I’m generally against requiring much affordable housing be paid for by new residential development, as the construction of that residential development is already reducing housing pressure. It’s essentially a tax on a thing we want, rather than on something we don’t want. I do, however, think that a new employer who causes increased housing demand well below market rate should have to either pay their workers enough to afford housing nearby, or provide other mitigation for the impact they cause.

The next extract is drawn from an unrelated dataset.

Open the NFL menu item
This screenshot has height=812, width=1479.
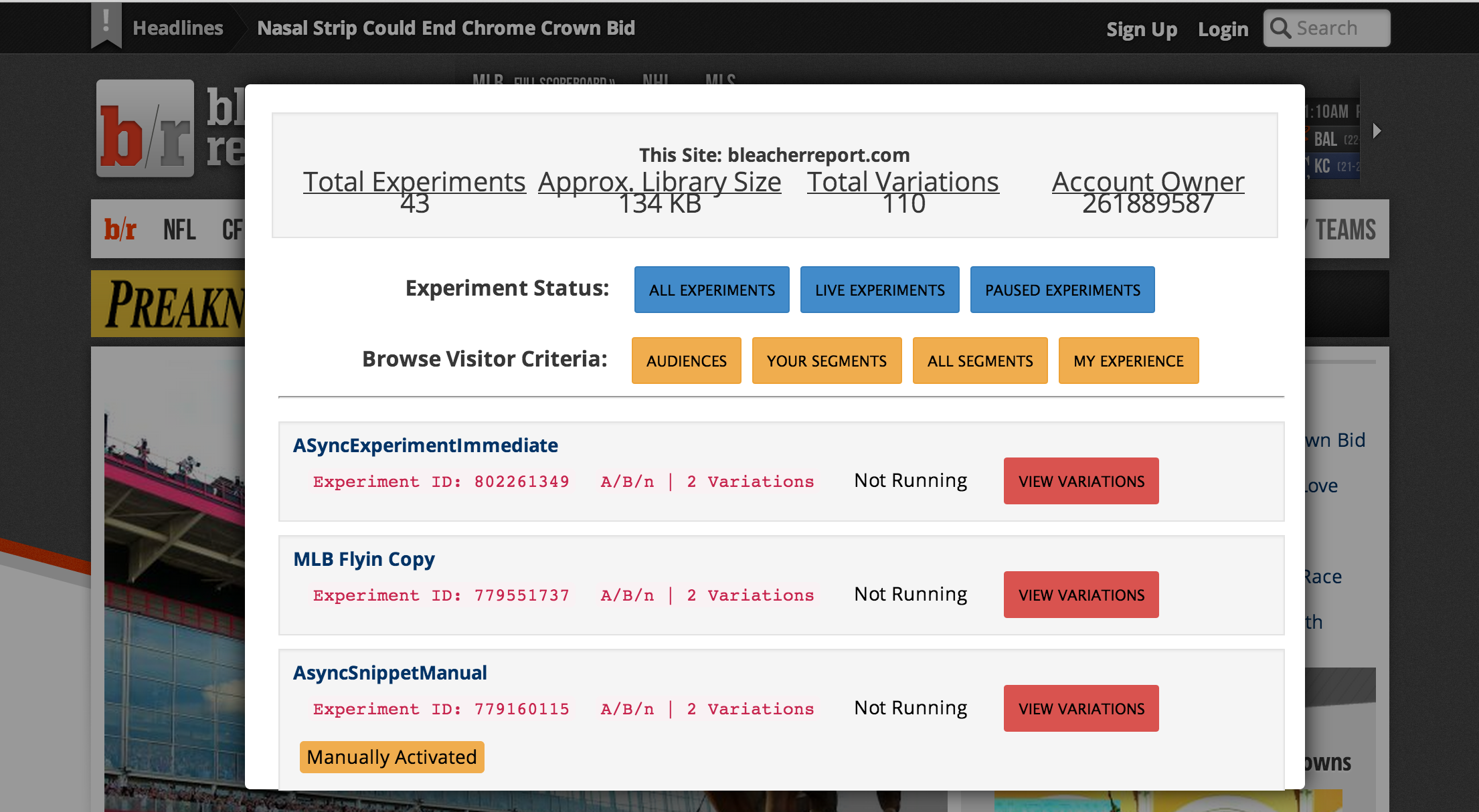pyautogui.click(x=179, y=229)
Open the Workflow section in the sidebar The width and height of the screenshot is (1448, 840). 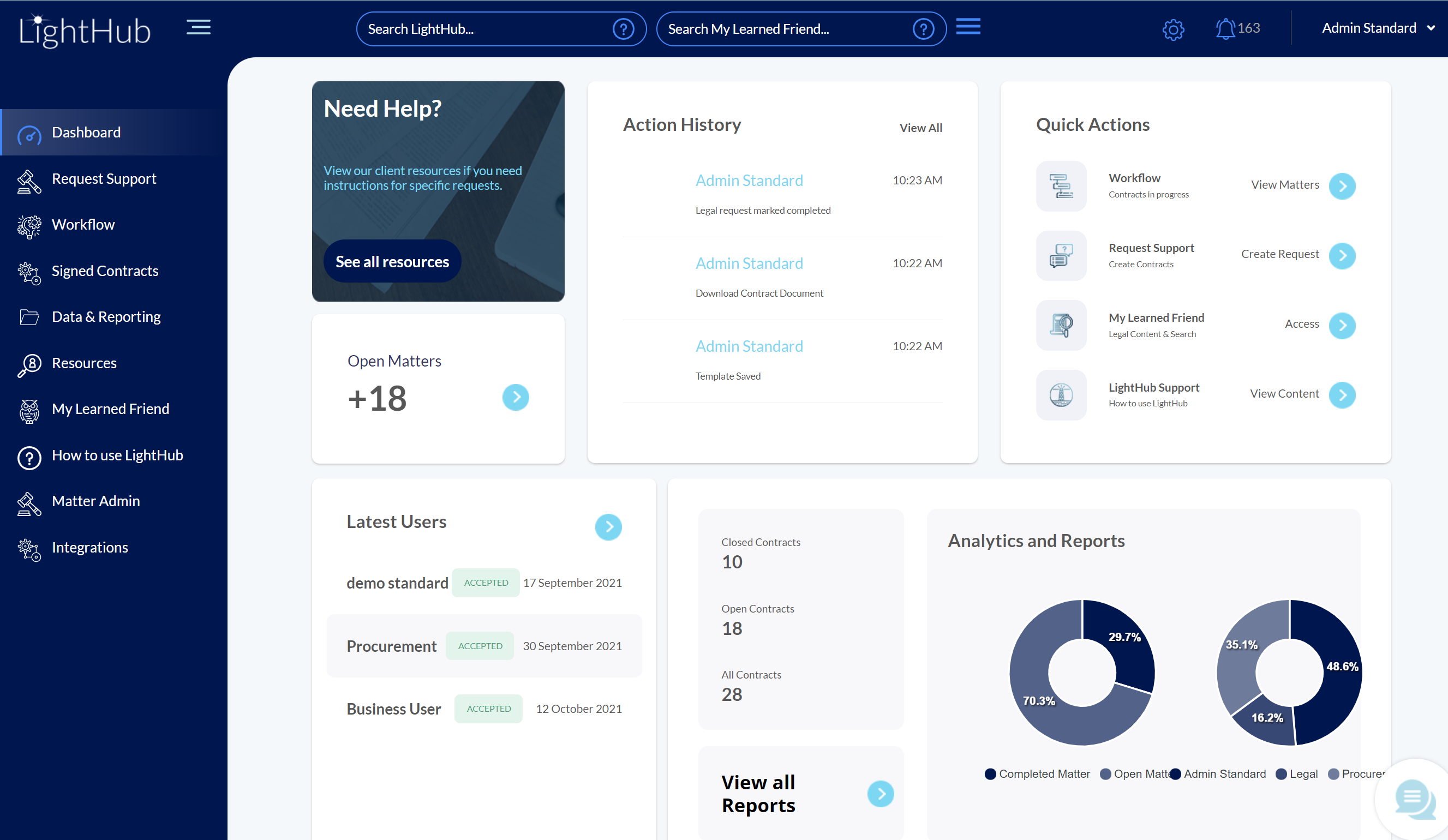click(83, 224)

That’s where this gets back to the downtown EIS. Currently, the EIS expects lots of office and housing growth, but it expects only about 3300 new hotel rooms – this project would be a 50% increase. Hedreen, the developer, provided an addendum to the EIS, but UNITE’s letter points out a whole host of places where Hedreen’s addendum significantly underplays the hotel’s impact. As I understand it, an addendum requires no public review, so UNITE is calling for a supplemental to the downtown EIS so that other parties (like affordable housing and transit advocates) can comment.

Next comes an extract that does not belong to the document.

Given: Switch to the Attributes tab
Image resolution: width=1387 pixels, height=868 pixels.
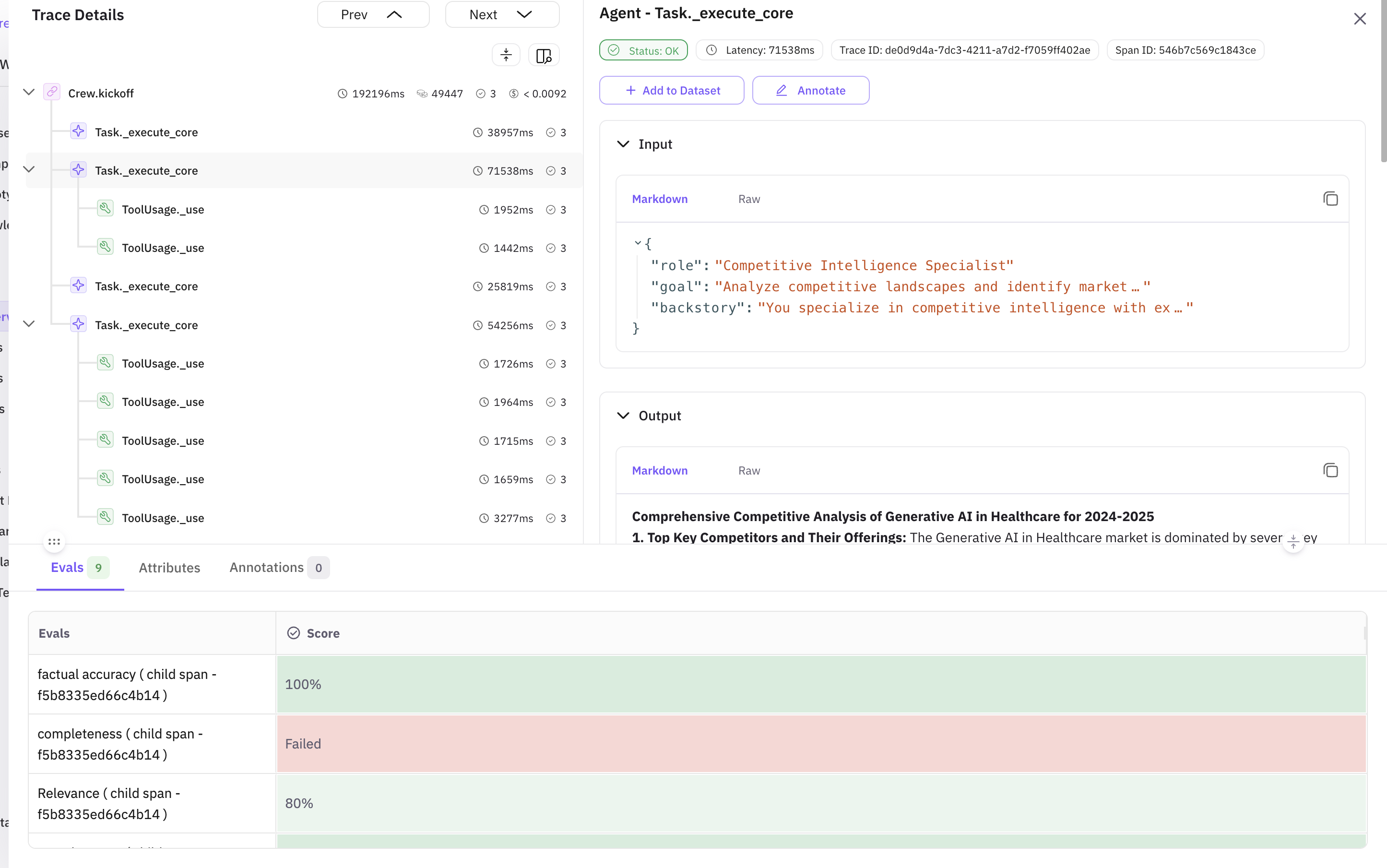Looking at the screenshot, I should pos(169,568).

This strikes me as very similar to an earlier discussion. In July, the mayor recommended to SDOT that they block the alley vacation request for the Whole Foods project, citing the Seattle Comprehensive Plan (emphasis from the Stranger coverage):
One of our core economic development goals is to provide fair and livable wages and benefits for our residents. The Economic Development elements of Seattle’s Comprehensive Plan contain clear language to this effect: “seeking a greater proportion of living wage jobs that will have greater benefits” and “support key sectors of Seattle’s economy to create jobs that pay wages that can support a family, provide necessary benefits, and contribute to the vitality of the City including, but not limited to, the industrial, manufacturing, service, hospitality and retail sectors.”

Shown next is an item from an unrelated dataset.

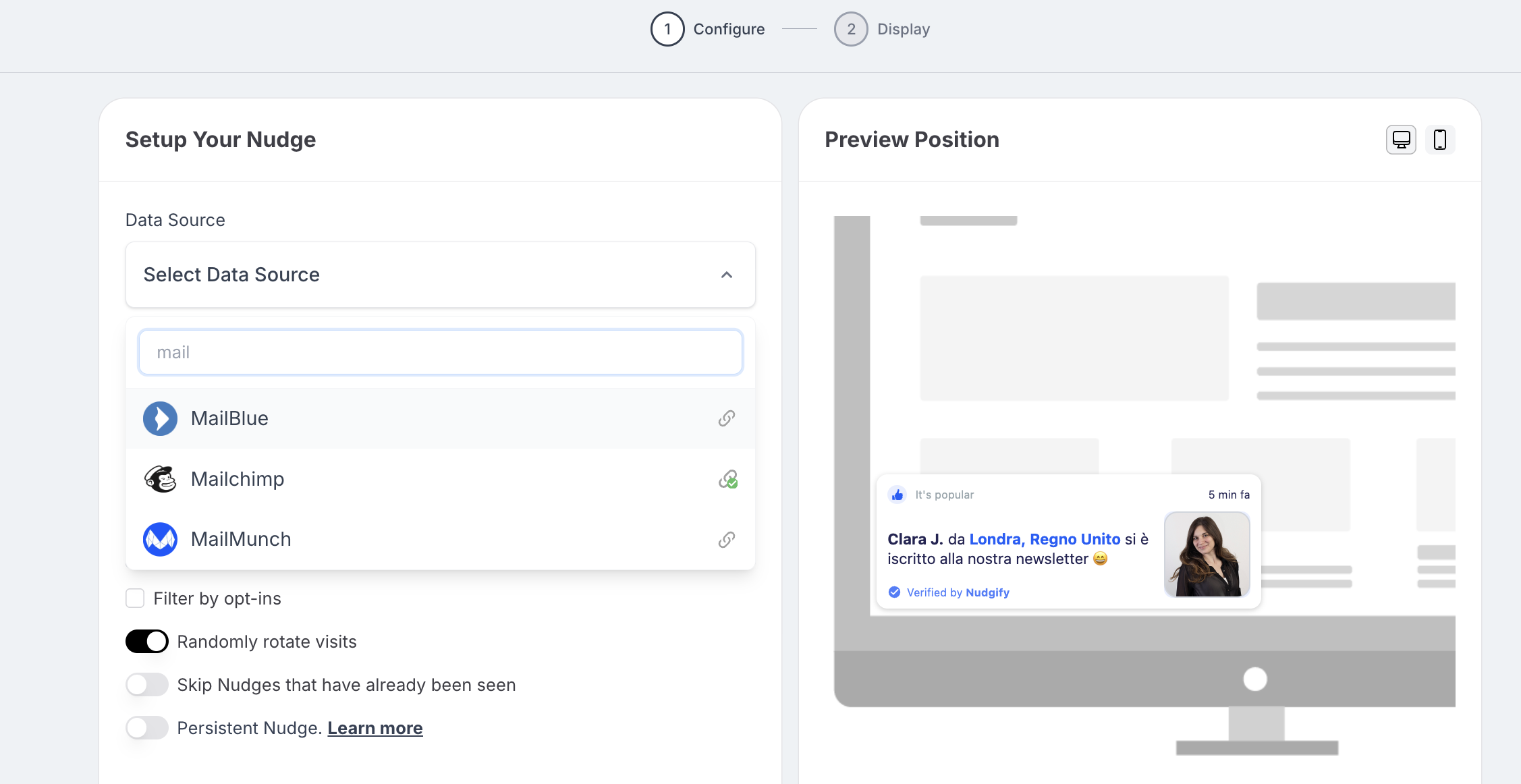Click Mailchimp connected link icon
The height and width of the screenshot is (784, 1521).
pyautogui.click(x=727, y=479)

A few weeks before, Murray had also suggested this specific approach – the candidates agreed right up until McGinn did it (at which point Murray reversed course to attack). The city council, who makes the final decision (SDOT only makes a recommendation), chose to kick the decision out five months to at least December, stalling the project and, in effect, agreeing.
In much of the media, this was covered as some kind of union pandering, but I think that portrayal shrouds a more important point: The West Seattle recommendation, the minimum wage increase on the ballot in Sea-Tac, and Seattle’s new paid sick and safe time ordinance all represent government stepping up to do, not work for unions, but the work that created demand for unions in the first place. Like we and the Transit Riders Union work to create a city in which everyone can afford good transportation, all these factors are important parts of the equation of livability.
While I would prefer not to use process to slow growth, this instance is quite different than the residential projects I would normally defend, and the impacts are, as UNITE points out, significantly outside what the downtown EIS expects. The additional data gathered in an SEIS would help bolster the case for future transit investment, for increased funding for affordable housing, the need for a minimum wage increase in Seattle, and even a conversation about what benefits we should require employers in our city to provide.
In cases of changes to transit projects, a supplemental EIS is often required to add a station or significantly change an alignment. I agree with UNITE that for the downtown EIS, this hotel should require a supplemental as well.